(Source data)
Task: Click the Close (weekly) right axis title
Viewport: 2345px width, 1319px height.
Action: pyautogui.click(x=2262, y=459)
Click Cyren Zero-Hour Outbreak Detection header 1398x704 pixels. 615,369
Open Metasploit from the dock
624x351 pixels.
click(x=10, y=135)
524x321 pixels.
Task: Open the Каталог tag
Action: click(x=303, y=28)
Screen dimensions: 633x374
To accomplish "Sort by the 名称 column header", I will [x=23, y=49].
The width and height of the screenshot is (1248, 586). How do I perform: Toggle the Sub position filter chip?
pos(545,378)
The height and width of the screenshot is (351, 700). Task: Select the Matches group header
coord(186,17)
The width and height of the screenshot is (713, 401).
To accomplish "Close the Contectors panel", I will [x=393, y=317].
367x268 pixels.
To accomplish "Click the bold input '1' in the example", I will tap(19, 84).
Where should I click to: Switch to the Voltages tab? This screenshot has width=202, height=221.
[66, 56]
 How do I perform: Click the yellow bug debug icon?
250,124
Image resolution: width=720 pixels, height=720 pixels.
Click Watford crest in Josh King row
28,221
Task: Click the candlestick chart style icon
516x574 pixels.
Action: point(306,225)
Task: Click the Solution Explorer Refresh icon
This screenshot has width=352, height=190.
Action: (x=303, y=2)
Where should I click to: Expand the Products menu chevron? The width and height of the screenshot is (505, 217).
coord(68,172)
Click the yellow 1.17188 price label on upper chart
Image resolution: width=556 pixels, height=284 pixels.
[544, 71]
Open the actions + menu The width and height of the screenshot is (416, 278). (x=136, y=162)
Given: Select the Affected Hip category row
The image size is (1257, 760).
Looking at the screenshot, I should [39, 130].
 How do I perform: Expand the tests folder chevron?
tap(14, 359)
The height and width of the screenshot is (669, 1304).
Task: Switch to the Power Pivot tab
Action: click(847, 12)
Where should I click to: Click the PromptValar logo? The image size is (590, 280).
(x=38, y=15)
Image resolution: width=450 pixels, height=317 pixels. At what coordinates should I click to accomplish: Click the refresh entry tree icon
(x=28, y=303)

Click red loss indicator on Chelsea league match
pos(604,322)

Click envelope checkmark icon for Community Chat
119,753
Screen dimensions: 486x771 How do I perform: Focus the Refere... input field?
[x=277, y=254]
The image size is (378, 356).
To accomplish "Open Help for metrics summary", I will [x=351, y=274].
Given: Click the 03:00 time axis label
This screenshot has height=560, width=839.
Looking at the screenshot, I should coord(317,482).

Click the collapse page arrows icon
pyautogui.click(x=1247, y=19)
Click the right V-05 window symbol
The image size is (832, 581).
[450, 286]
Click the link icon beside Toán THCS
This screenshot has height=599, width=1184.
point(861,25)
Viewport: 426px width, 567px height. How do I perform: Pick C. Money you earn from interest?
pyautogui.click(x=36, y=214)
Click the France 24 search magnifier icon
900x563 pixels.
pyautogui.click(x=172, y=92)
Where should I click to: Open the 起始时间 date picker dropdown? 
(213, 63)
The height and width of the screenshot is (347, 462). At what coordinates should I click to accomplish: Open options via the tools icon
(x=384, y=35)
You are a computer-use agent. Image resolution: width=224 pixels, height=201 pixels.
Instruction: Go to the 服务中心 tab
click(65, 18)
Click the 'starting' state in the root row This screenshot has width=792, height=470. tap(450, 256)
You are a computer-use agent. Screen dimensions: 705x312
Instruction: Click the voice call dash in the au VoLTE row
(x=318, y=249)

TASK INSTRUCTIONS: Every record, from top to bottom, must be transcribed exactly.

TASK SOLUTION:
Task: Click the Close (weekly) right axis title
Viewport: 2345px width, 1319px height.
Action: pyautogui.click(x=2262, y=459)
Click Cyren Zero-Hour Outbreak Detection header 1398x704 pixels. 615,369
Open Metasploit from the dock
624x351 pixels.
click(x=10, y=135)
524x321 pixels.
Task: Open the Каталог tag
Action: click(x=303, y=28)
Screen dimensions: 633x374
To accomplish "Sort by the 名称 column header", I will [x=23, y=49].
The width and height of the screenshot is (1248, 586). How do I perform: Toggle the Sub position filter chip?
pos(545,378)
The height and width of the screenshot is (351, 700). Task: Select the Matches group header
coord(186,17)
The width and height of the screenshot is (713, 401).
To accomplish "Close the Contectors panel", I will [x=393, y=317].
367x268 pixels.
To accomplish "Click the bold input '1' in the example", I will tap(19, 84).
Where should I click to: Switch to the Voltages tab? This screenshot has width=202, height=221.
[66, 56]
 How do I perform: Click the yellow bug debug icon?
250,124
Image resolution: width=720 pixels, height=720 pixels.
Click Watford crest in Josh King row
28,221
Task: Click the candlestick chart style icon
516x574 pixels.
Action: point(306,225)
Task: Click the Solution Explorer Refresh icon
This screenshot has width=352, height=190.
Action: (x=303, y=2)
Where should I click to: Expand the Products menu chevron? The width and height of the screenshot is (505, 217).
coord(68,172)
Click the yellow 1.17188 price label on upper chart
Image resolution: width=556 pixels, height=284 pixels.
[544, 71]
Open the actions + menu The width and height of the screenshot is (416, 278). (x=136, y=162)
Given: Select the Affected Hip category row
The image size is (1257, 760).
Looking at the screenshot, I should [39, 130].
 How do I perform: Expand the tests folder chevron?
tap(14, 359)
The height and width of the screenshot is (669, 1304).
Task: Switch to the Power Pivot tab
Action: click(847, 12)
Where should I click to: Click the PromptValar logo? The image size is (590, 280).
(x=38, y=15)
Image resolution: width=450 pixels, height=317 pixels. At what coordinates should I click to accomplish: Click the refresh entry tree icon
(x=28, y=303)

Click red loss indicator on Chelsea league match
pos(604,322)

Click envelope checkmark icon for Community Chat
119,753
Screen dimensions: 486x771 How do I perform: Focus the Refere... input field?
[x=277, y=254]
The image size is (378, 356).
To accomplish "Open Help for metrics summary", I will [x=351, y=274].
Given: Click the 03:00 time axis label
This screenshot has height=560, width=839.
Looking at the screenshot, I should coord(317,482).

Click the collapse page arrows icon
pyautogui.click(x=1247, y=19)
Click the right V-05 window symbol
The image size is (832, 581).
[450, 286]
Click the link icon beside Toán THCS
This screenshot has height=599, width=1184.
point(861,25)
Viewport: 426px width, 567px height. How do I perform: Pick C. Money you earn from interest?
pyautogui.click(x=36, y=214)
Click the France 24 search magnifier icon
900x563 pixels.
pyautogui.click(x=172, y=92)
Where should I click to: Open the 起始时间 date picker dropdown? 
(213, 63)
The height and width of the screenshot is (347, 462). At what coordinates should I click to accomplish: Open options via the tools icon
(x=384, y=35)
You are a computer-use agent. Image resolution: width=224 pixels, height=201 pixels.
Instruction: Go to the 服务中心 tab
click(65, 18)
Click the 'starting' state in the root row This screenshot has width=792, height=470. tap(450, 256)
You are a computer-use agent. Screen dimensions: 705x312
Instruction: Click the voice call dash in the au VoLTE row
(x=318, y=249)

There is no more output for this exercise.